### What the exercise asks
Continue the forum thread about the MECA judging disc from its last post.

### Source text
# MECA Judging music



## KP

Anyone have the MECA judging CD and extra tracks in a playlist for download? I'd like to take a disc and thumb drive to listen to some cars at Finals.


----------



## SkizeR

i have both. shoot me a pm. not sure about the extra tracks though


----------



## Alrojoca

Be aware that the last Meca cd, most of the tracks are recorded at very low volume, I had to set my gains at 88% hu volume in order to get the most from it. 

Did Anyone else have a similar experience?


----------



## Justin Zazzi

You should (?) be able to buy a disc at finals, and many of the competitors there are serious enough to have their own copies, if you cannot get one in time.


----------



## cmusic

Alrojoca said:


> Be aware that the last Meca cd, most of the tracks are recorded at very low volume, I had to set my gains at 88% hu volume in order to get the most from it.
> 
> Did Anyone else have a similar experience?


The tracks are recorded to have very little compression and very wide dynamic range. Music with little to no compression is quieter but much more real sounding. Dynamic range is the difference between the quietest sound in the recording as compared to the loudest sound in the recording. Compression limits the dynamic range by making the quiet sounds louder and more up in the same volume levels with the loud sounds. Compression makes things louder, and many people believe that louder means better. It doesn't make the recording better, it actually makes it worse. Live acoustical music does not have compression. Think of compression as squeezing the sound just make it louder. Compression squeezes the realness of the music out of the recording.

### Record extracts
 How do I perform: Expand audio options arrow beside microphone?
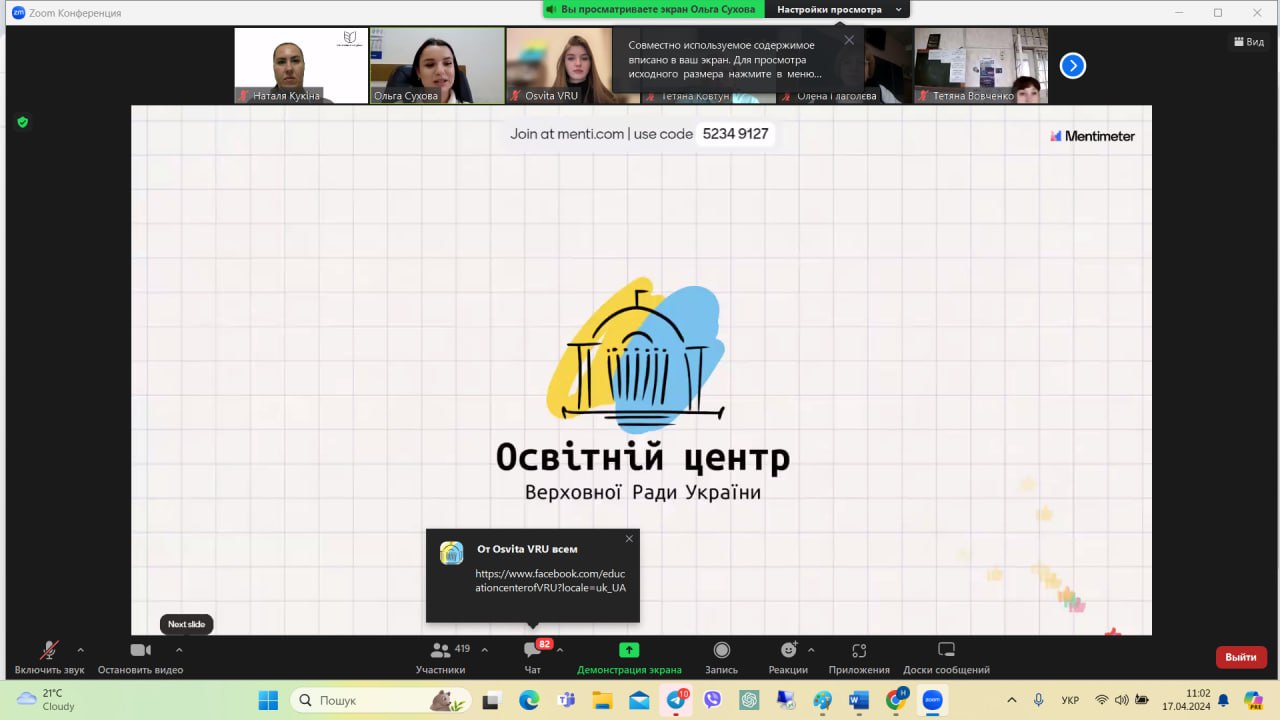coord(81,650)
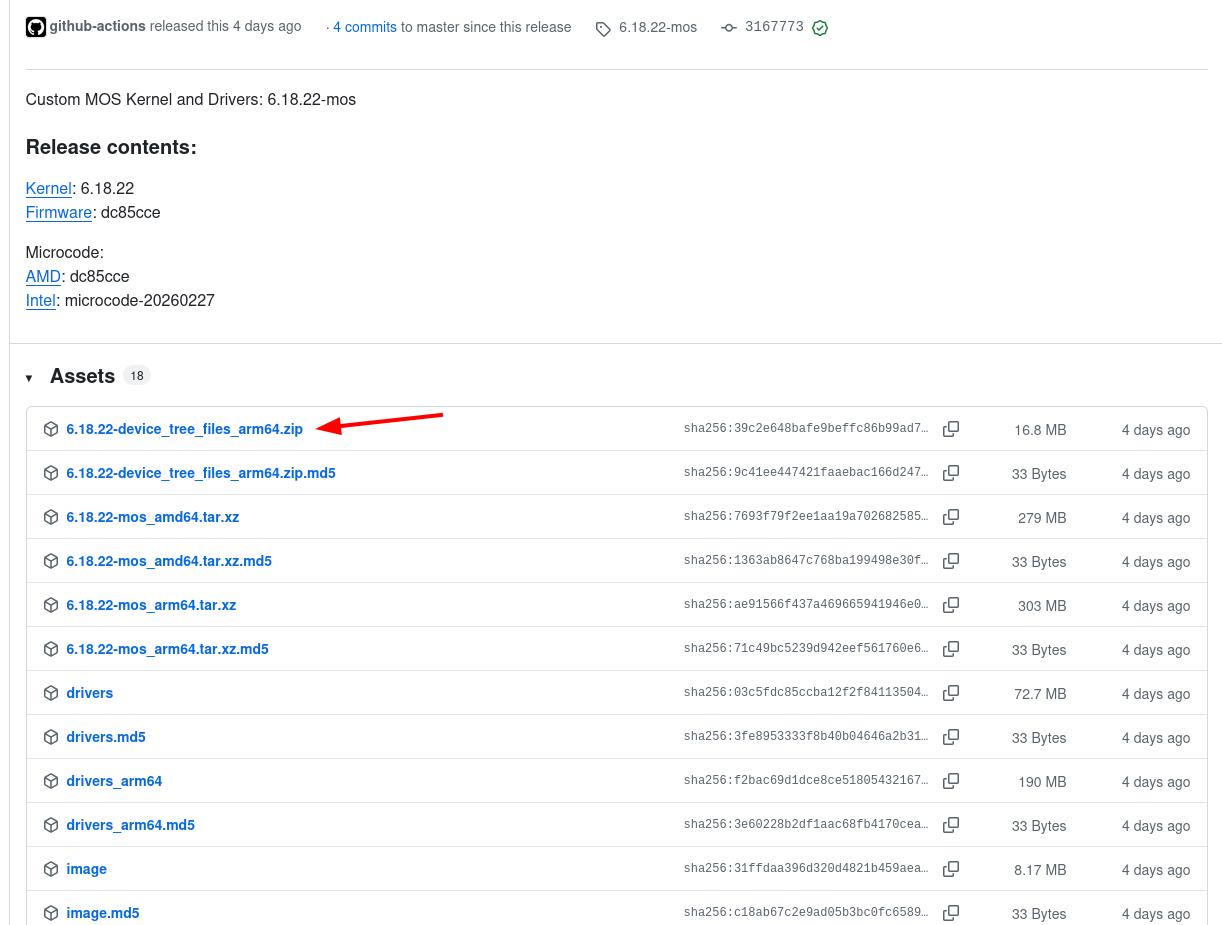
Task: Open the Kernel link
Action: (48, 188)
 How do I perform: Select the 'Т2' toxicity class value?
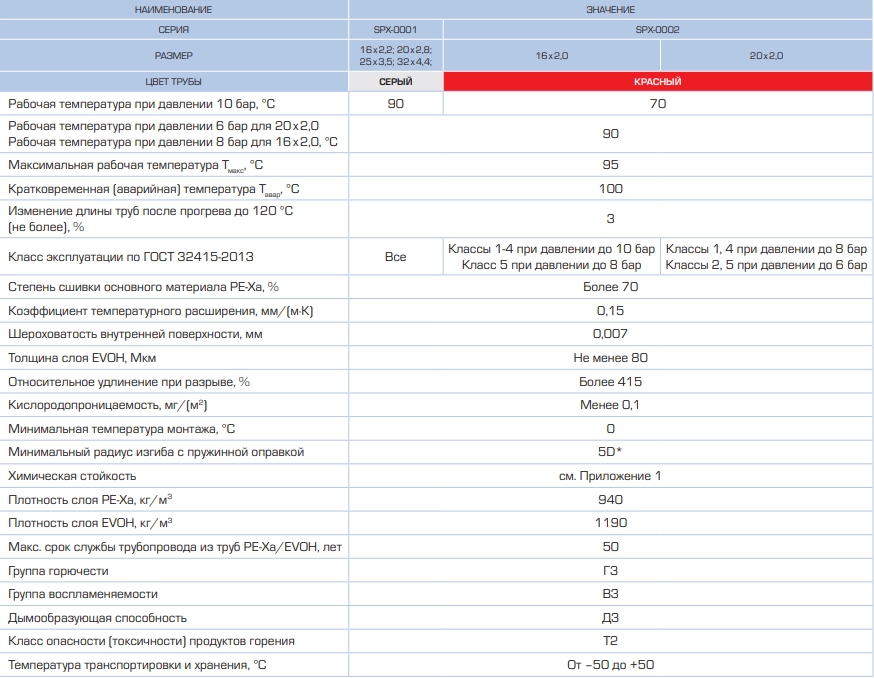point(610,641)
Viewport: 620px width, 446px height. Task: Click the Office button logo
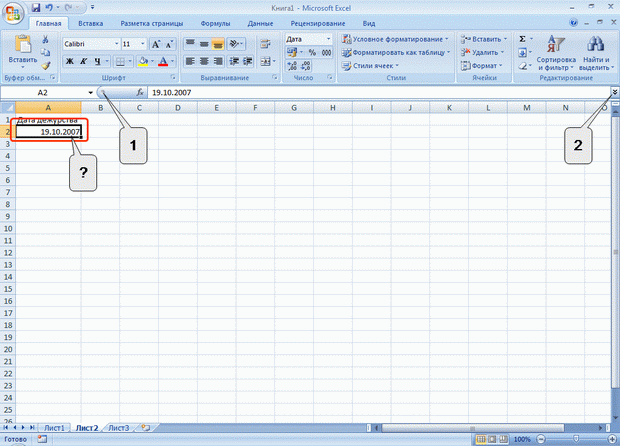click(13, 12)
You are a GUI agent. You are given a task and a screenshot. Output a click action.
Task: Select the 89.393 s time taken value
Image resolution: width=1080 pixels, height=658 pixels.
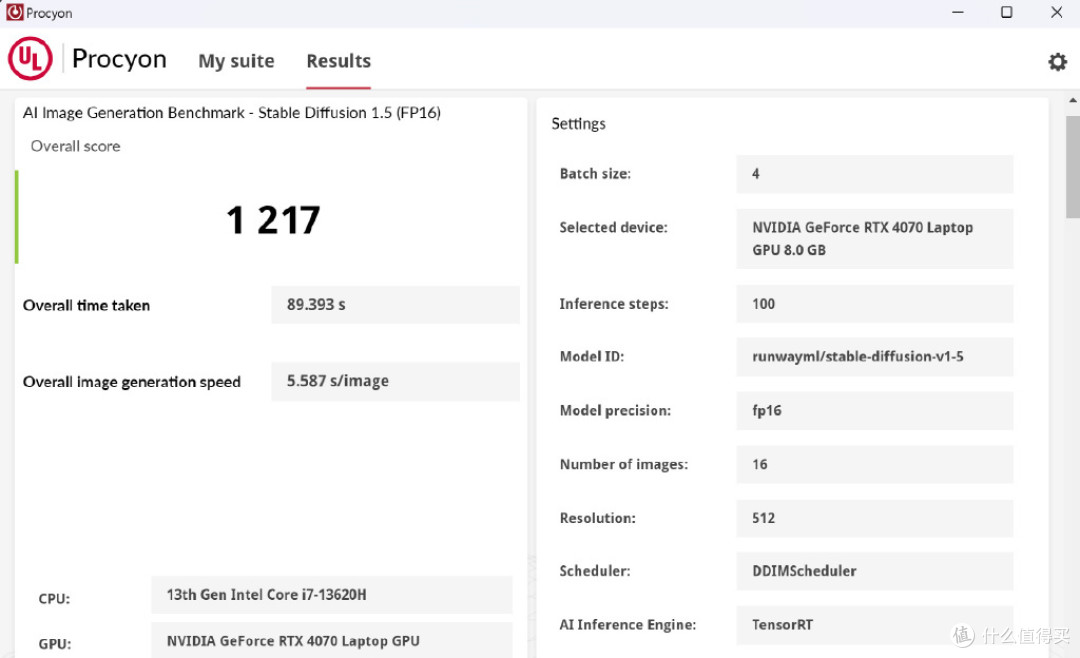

### Written answer
Here are some youtube videos about compression and the "loudness war":


----------



## Alrojoca

cmusic said:


> The tracks are recorded to have very little compression and very wide dynamic range. Music with little to no compression is quieter but much more real sounding. Dynamic range is the difference between the quietest sound in the recording as compared to the loudest sound in the recording. Compression limits the dynamic range by making the quiet sounds louder and more up in the same volume levels with the loud sounds. Compression makes things louder, and many people believe that louder means better. It doesn't make the recording better, it actually makes it worse. Live acoustical music does not have compression. Think of compression as squeezing the sound just make it louder. Compression squeezes the realness of the music out of the recording.
> 
> Here are some youtube videos about compression and the "loudness war":


Thanks

I'm aware of the loudness wars and all that, I have many tracks from the 80's where before at maxed volume were just enough to have decent output, being rock/pop tracks, it was just a classic example of setting the gains at max HU volume only works for some tracks, but not these and it was not like it was classical music either, with low passages etc.

Maybe I listen to music too loud or maybe my output levels were too low matching levels between highs and mids where I can accept could be part of the issue, but I'm sure I'm not alone on this boat, levels can be adjusted between sources but I do not want to use that to compensate for it.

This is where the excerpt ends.